Hi Andriy,
This one line patch seems to fix the problem and has been applied to
the version 2.4 code.
diff --git a/src/srun/srun.c b/src/srun/srun.c
index cadbca1..ae31f92 100644
--- a/src/srun/srun.c
+++ b/src/srun/srun.c
@@ -1142,7 +1142,6 @@ _terminate_job_step(slurm_step_ctx_t *step_ctx)
slurm_step_ctx_get(step_ctx, SLURM_STEP_CTX_JOBID, &job_id);
slurm_step_ctx_get(step_ctx, SLURM_STEP_CTX_STEPID, &step_id);
info("Terminating job step %u.%u", job_id, step_id);
- update_job_state(job, SRUN_JOB_CANCELLED);
slurm_kill_job_step(job_id, step_id, SIGKILL);
}
Quoting "Andrej N. Gritsenko" <and...@rep.kiev.ua>:
Hello!
Our customers complaining about strange behavior when job started via
srun was ended with non-zero exit code:
======================================================================
$ srun sh -c "exit 2"
srun: error: node4-131-23: task 0: Exited with exit code 2
srun: Terminating job step 2602.0
slurmd[node4-131-23]: *** STEP 2602.0 KILLED AT 2011-06-20T18:41:48
WITH SIGNAL 9 ***
$ scontrol show jobs 2602
JobId=2602 Name=sh
UserId=user1-1(510) GroupId=user1-1(510)
Priority=100983 Account=group1 QOS=
JobState=CANCELLED Reason=None Dependency=(null)
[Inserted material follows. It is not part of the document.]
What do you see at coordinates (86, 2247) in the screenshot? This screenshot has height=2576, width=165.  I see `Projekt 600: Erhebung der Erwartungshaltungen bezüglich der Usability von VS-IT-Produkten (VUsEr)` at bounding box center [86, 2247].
Requeue=0 Restarts=0 BatchFlag=0 ExitCode=0:0
======================================================================
That seems as if user just cancelled the job and it happens only when
slurm.conf have the statement KillOnBadExit=1. With KillOnBadExit=0
everything is plain:
======================================================================
JobId=2604 Name=sh
UserId=user1-1(510) GroupId=user1-1(510)
Priority=983 Account=group1 QOS=
JobState=FAILED Reason=NonZeroExitCode Dependency=(null)
Requeue=0 Restarts=0 BatchFlag=0 ExitCode=2:0
======================================================================
When a job is started via sbatch then everything is plain with any value
of KillOnBadExit parameter. Is it a bug or just undocumented feature?
With best wishes.
Andriy.